Our first pediatrician counted bruises. At our one-year, well-child check-up (a misnomered event, was more like 15 months) she chatted quietly with my toddler while her index finger gently tapped and counted each boo boo, inviting him to count along with her. I think we numbered about nine, mostly scrapes and dings between sweet knees and ankles.
I wasn’t prepared for this.
I loved the pediatrician’s office--honestly, because I was never there with a sick child--because the staff always sent us away feeling happy, excited and proud about my healthy, brilliant, baby boy and my obvious success at this parenting gig. I loved the funny produce-market scale they used in the early months. I loved that staff all fussed over baby boy as if he was the first and most amazing child they’d seen all day rather than one of what would certainly number more than 100.
But counting boo boos? Am I in trouble? I’m thinking, Yep, I know what this is, I should have watched him more closely, I should have padded his lower body, I should have fitted him with a custom toddler helmet, I should have not encouraged that crawling-down-the-steps-backwards thing that seemed so empowering and, well, cute. And now, because I’ve failed at this most basic of mothering skills, protection, my beloved pediatrician is in the awkward but-this-is-what-happens-to-mothers-like-you position to catalog and document my failing and no doubt, report it to some higher, wiser, authority. Shit. I consider interrupting the counting. Save us both the embarrassment. Admit my incompetence. Beg for another chance. I want to scream, I can do better!
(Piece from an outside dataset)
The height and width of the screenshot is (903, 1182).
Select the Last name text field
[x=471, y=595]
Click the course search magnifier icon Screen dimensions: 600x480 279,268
While his mother works through her panic attack, my boy giggles his big belly-laughs. Counting boo boos is funny! And ticklish! Surely, I think, this will count for something! See? He’s happy and laughing! Can’t his sunny disposition offset what now looks like more bruises than clear skin? Sort of like an Olympic scoring for moms: Scale of 1-10, judges award 1s and 2s for protective instincts but I get all 9s and 10s for having a happy baby! I won’t win any medals for Olympic mothering but at the very least, I can go back to training. And stay out of jail.
And then, just like that, our pediatrician is talking to me. She says, he looks great; he’s got enough boo boos to show that he’s been trying new things, trying to get around on his own, is out exploring the world.
I want to weep. I want to laugh. I manage to squeak, oh, right, he does have some boo boos. She’s finishing up her exam--baby boy tracks her gestures, plays with her stethoscope, squeals and squirms when she peeks in his ears--and she goes on to explain that toddlers with no bruises probably aren’t doing what toddlers need to do.
It takes a minute for this to sink in: Toddlers with no bruises probably aren’t doing what toddlers need to do. And it’s this epiphany, this obvious truth, that’s let me rationalize my way through life with toddlers-turned-teenagers. Football, skateboarding, wrestling! Scar tissue on lips, elbows, heads! So many opportunities-seized for my babies to become battered and bruised young men!
I’m impressed by my own tolerance for my kids’ self-abuse and suffering. I mean, every day, they skate down a hill that I’m afraid to walk down and I just shrug, I’m cool, orthopedic walk-in clinic open ‘til 7 on weeknights, whatever.
And now, some lessons learned as I batter my own way through middle-age, the notion of a bruise-free life is good for a laugh, at best; it’s good for a cry, at the honest worst. Bruises? I’ve got a few. I’ll take them as a sign I’m doing what I need to do, too.